One notable example is PropNex, Singapore’s largest real estate agency. As Covid-19 spread across the world and Southeast Asia, however, many of PropNex’s typical day-to-day operations that took place on-site or in-person became impossible. By executing site tours to virtual meetings on Zoom, during the last 10 weeks of Circuit Breaker in Singapore, PropNex closed over 50% of the newly launched properties in Singapore.
The company also leveraged Zoom Video Webinars to provide company-wide training to empower its employees to sell over the platform and use Zoom Webinar’s robust feature set to tailor their webinars to prospective customers.
At the same time, businesses such as Singapore’s GIC use Zoom as a solution to connect their teams over geographies. Through the use of a single app that is compatible across different devices and platforms, GIC has been able to connect offices across 40 countries, in different markets, different time zones, and different locations.
EITN: Can I have a summary of feedback from customers / potential customers, when so many security flaws and vulnerabilities were reported in the media, earlier this year?
Raagulan: When these security issues were raised, fortunately, and thanks to Zoom’s quick security response, we were able to address the issues quickly and gain back the trust from our customers. Zoom made the decision to freeze its planned product development for 90 days, and switched all resources to privacy and security.
Many praised us for our fast response and commitment, highlighting that it is a rare case of a company acknowledging their problems, admitting they made mistakes and misleading statements, and laying out concrete steps to fix it
EITN: The E2EE offering looks interesting. Could you share more details about this, and how are you making E2EE possible when there are so many components in the value chain from your platform right up to the customer?
Raagulan: We’re excited to announce that starting this week, E2EE will start as a technical preview, and we’re proactively soliciting feedback from users for the first 30 days, Zoom’s end-to-end encryption (E2EE) offering will be available on both free and paid plans.
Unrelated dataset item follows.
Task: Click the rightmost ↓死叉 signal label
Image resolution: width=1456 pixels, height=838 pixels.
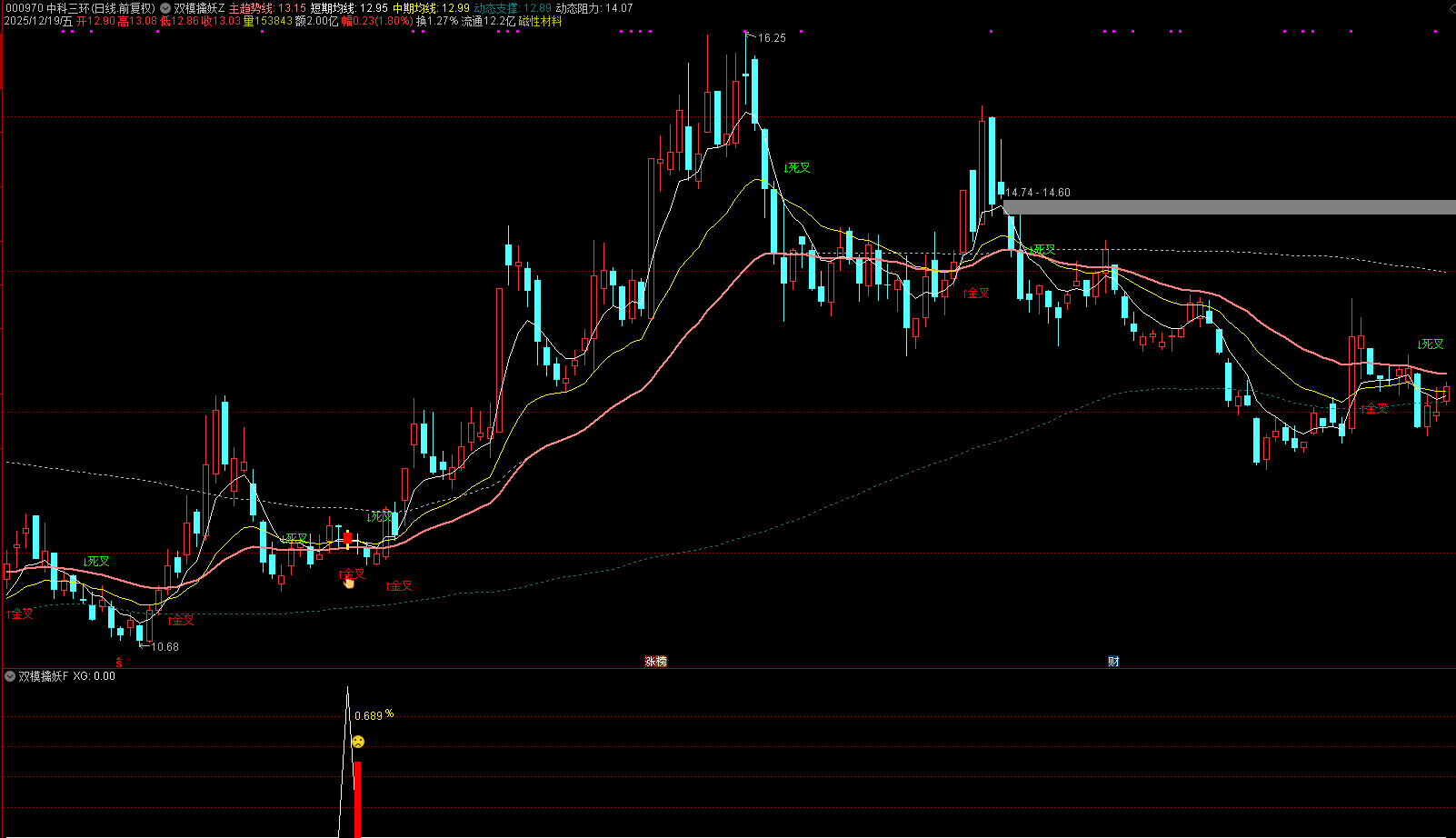Action: pyautogui.click(x=1431, y=344)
Zoom’s E2EE uses the same powerful GCM encryption users get now in a Zoom meeting. The only difference is where those encryption keys live. In typical meetings, Zoom’s cloud generates encryption keys and distributes them to meeting participants using Zoom apps as they join. With Zoom’s E2EE, the meeting’s host generates encryption keys and uses public key cryptography to distribute these keys to the other meeting participants. Zoom’s servers become oblivious relays and never see the encryption keys required to decrypt the meeting contents.
This offering is another stride toward making Zoom the most secure communications platform in the world. This phase of our E2EE offering provides the same security as existing end-to-end-encrypted messaging platforms, but with the video quality and scale that has made Zoom the communications solution of choice for hundreds of millions of people and the world’s largest enterprises.
The rollout represents phase 1 of 4 of Zoom’s end-to-end encryption plans announced in May and is designed to help prevent the interception of decryption keys that could be used to monitor meeting content.